■ DATA FOR PROCESSING:

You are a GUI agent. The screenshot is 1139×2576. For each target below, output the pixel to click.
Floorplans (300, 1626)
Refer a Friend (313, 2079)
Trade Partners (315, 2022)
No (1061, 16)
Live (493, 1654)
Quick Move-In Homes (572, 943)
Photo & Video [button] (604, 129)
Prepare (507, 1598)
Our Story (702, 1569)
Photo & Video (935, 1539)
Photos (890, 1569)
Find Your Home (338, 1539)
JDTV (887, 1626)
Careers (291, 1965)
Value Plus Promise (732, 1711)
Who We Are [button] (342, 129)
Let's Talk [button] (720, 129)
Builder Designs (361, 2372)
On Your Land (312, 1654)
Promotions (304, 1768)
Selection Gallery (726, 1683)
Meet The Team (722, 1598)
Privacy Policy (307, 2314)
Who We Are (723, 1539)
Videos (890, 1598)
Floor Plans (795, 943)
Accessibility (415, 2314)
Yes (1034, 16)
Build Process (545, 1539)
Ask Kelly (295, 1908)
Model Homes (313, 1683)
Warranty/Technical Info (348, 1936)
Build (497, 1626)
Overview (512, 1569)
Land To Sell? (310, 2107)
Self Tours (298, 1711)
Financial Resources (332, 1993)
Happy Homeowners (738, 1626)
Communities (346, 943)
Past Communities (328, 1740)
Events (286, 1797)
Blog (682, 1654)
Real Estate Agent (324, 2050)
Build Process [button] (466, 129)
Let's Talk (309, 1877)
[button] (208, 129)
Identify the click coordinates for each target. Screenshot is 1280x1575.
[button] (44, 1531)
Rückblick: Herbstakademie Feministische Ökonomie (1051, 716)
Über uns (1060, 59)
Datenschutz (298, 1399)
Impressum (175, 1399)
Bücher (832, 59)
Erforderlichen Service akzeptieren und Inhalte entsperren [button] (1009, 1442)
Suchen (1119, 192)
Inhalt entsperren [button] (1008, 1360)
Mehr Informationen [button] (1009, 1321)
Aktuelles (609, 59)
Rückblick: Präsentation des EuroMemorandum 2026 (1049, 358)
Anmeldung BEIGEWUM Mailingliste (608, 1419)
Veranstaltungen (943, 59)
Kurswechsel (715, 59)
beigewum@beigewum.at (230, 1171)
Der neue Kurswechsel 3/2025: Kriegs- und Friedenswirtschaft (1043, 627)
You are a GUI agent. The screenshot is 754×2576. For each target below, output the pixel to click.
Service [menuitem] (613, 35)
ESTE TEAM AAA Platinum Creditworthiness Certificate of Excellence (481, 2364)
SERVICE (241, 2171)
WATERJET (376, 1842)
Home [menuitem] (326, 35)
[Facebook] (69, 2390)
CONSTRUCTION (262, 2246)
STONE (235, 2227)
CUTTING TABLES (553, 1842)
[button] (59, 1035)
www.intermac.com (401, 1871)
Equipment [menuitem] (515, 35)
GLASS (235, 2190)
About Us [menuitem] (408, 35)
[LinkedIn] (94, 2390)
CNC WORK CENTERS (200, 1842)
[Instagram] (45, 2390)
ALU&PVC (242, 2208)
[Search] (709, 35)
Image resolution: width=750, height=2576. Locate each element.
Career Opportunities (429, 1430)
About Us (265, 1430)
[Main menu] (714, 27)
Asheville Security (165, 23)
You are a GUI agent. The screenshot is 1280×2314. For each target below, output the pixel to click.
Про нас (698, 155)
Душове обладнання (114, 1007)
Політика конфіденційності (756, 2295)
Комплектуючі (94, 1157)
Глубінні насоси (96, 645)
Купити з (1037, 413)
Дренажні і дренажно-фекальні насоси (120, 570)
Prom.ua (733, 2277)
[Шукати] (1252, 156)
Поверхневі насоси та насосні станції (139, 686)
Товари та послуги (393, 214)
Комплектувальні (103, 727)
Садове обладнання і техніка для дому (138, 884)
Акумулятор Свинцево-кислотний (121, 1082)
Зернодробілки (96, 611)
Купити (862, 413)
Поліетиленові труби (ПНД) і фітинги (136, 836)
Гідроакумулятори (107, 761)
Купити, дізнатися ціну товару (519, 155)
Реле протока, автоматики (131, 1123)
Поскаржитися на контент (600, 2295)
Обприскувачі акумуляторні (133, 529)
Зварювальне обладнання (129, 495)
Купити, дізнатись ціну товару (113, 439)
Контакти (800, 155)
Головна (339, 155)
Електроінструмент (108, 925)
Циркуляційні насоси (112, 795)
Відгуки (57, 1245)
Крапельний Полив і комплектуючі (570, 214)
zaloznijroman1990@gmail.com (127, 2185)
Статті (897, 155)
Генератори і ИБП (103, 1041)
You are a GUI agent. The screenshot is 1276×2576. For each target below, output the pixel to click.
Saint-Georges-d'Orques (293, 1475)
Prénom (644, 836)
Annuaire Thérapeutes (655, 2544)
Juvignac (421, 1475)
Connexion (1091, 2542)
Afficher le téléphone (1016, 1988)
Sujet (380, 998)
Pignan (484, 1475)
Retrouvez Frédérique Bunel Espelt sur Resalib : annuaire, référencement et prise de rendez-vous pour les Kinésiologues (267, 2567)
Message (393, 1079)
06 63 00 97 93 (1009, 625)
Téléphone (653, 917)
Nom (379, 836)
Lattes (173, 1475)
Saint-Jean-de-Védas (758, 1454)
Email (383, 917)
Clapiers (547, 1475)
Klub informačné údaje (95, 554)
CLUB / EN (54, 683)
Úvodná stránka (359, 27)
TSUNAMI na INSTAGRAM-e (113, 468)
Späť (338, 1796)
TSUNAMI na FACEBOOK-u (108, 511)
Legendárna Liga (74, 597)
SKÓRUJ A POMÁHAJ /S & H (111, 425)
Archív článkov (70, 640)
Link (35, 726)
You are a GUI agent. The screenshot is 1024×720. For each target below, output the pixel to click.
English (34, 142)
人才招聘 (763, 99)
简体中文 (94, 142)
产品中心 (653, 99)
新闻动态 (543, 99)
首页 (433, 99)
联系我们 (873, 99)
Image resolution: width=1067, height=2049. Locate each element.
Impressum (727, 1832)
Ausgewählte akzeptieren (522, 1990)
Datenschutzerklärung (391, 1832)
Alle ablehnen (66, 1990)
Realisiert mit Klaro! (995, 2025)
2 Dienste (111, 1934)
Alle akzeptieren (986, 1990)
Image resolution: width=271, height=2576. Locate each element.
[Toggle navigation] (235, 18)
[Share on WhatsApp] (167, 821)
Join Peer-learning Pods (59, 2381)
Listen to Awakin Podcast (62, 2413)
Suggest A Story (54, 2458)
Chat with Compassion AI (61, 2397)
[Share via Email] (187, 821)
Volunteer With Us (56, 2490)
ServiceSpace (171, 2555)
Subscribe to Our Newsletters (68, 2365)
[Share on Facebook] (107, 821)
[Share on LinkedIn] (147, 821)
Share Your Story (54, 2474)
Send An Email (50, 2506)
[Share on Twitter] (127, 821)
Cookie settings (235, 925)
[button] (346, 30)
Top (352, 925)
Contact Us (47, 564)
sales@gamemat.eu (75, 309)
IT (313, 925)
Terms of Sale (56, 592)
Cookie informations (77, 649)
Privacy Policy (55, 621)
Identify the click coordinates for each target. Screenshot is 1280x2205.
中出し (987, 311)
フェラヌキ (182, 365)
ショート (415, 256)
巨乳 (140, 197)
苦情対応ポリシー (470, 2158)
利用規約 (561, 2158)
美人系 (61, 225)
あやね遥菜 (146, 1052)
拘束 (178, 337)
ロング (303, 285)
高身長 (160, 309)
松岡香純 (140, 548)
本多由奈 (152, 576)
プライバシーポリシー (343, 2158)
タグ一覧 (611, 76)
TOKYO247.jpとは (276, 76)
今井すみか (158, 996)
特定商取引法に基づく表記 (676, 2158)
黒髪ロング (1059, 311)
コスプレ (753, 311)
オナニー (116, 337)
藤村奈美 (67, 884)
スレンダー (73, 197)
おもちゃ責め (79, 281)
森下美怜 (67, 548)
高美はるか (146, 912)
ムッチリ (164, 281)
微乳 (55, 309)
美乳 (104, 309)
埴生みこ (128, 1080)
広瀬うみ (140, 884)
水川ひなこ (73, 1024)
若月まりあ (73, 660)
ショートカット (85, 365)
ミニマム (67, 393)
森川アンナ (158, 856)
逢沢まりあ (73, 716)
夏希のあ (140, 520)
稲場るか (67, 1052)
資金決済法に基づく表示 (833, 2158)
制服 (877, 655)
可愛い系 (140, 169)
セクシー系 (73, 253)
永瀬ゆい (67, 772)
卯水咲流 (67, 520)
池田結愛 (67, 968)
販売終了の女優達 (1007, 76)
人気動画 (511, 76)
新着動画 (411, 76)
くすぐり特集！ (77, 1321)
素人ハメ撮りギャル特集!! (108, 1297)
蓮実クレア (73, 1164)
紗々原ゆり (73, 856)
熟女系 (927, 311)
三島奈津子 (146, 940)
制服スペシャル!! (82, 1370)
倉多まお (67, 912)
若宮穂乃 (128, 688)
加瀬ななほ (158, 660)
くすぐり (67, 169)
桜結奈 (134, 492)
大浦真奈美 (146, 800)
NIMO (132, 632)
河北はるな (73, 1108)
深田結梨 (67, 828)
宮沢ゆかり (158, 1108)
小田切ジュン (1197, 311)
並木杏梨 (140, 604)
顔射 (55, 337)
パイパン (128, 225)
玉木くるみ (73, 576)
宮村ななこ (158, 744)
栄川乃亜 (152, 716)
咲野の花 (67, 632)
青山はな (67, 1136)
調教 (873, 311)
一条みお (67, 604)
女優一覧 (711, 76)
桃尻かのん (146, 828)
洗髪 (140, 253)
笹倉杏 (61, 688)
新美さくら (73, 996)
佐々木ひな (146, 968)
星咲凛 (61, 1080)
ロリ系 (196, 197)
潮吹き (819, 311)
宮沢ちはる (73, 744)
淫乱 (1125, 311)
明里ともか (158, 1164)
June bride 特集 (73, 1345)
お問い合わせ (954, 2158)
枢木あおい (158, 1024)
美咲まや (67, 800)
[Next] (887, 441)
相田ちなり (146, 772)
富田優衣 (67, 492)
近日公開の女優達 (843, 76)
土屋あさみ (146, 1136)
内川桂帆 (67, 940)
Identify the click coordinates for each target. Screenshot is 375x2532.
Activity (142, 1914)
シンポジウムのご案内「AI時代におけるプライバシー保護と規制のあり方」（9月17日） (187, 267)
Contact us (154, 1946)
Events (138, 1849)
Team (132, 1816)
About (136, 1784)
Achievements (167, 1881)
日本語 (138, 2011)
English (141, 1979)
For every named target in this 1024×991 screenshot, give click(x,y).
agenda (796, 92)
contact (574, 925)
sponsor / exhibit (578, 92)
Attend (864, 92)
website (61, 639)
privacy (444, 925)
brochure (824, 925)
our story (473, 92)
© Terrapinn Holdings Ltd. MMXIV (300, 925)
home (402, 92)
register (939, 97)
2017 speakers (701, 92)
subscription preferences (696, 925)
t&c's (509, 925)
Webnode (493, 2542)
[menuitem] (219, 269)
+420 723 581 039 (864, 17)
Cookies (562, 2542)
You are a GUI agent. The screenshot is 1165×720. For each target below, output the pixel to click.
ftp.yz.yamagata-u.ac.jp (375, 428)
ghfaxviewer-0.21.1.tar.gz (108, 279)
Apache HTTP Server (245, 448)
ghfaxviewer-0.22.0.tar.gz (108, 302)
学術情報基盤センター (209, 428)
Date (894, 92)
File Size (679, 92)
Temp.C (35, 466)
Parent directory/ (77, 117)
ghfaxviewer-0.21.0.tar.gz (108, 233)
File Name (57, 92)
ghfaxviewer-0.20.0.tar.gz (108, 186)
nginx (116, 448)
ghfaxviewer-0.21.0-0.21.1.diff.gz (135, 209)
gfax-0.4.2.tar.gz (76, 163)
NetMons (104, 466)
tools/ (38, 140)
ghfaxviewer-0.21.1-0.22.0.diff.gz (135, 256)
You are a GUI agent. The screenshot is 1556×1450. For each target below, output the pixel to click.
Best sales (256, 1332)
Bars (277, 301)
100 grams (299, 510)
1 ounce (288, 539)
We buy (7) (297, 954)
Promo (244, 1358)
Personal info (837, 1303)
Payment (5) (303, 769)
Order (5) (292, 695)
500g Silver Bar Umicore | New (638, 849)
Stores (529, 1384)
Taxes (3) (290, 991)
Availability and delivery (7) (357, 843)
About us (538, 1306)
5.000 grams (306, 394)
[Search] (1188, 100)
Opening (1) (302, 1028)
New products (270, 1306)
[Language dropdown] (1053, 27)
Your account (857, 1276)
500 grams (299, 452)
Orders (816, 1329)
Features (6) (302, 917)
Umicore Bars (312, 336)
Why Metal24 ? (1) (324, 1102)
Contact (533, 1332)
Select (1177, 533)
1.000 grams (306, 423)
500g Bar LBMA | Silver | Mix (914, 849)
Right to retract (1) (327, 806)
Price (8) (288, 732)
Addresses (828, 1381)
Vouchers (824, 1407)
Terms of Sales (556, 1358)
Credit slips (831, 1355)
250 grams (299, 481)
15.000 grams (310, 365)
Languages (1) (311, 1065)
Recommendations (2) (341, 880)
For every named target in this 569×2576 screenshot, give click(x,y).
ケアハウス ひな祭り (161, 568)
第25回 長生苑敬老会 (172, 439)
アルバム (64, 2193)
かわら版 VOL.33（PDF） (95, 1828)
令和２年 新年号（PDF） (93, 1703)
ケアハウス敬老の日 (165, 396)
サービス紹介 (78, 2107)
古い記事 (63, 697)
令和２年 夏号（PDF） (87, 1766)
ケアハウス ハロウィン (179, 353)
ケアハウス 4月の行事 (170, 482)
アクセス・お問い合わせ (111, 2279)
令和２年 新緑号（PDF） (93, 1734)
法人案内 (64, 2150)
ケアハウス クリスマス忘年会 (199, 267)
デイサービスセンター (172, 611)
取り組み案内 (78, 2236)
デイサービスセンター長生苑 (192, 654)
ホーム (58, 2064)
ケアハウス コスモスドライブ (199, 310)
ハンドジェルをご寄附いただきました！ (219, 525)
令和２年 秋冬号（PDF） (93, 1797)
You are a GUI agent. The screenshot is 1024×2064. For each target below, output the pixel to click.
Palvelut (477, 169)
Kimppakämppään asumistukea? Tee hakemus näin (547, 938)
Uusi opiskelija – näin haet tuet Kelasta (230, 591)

■ TASK INSTRUCTIONS:
Copy out the rows from the one containing "可愛い系 (140, 169)" through the one containing "制服スペシャル!! (82, 1370)", keeping every line unchanged.

■ ANSWER BELOW:
可愛い系 (140, 169)
セクシー系 (73, 253)
永瀬ゆい (67, 772)
卯水咲流 (67, 520)
池田結愛 (67, 968)
販売終了の女優達 (1007, 76)
人気動画 (511, 76)
新着動画 (411, 76)
くすぐり特集！ (77, 1321)
素人ハメ撮りギャル特集!! (108, 1297)
蓮実クレア (73, 1164)
紗々原ゆり (73, 856)
熟女系 (927, 311)
三島奈津子 (146, 940)
制服スペシャル!! (82, 1370)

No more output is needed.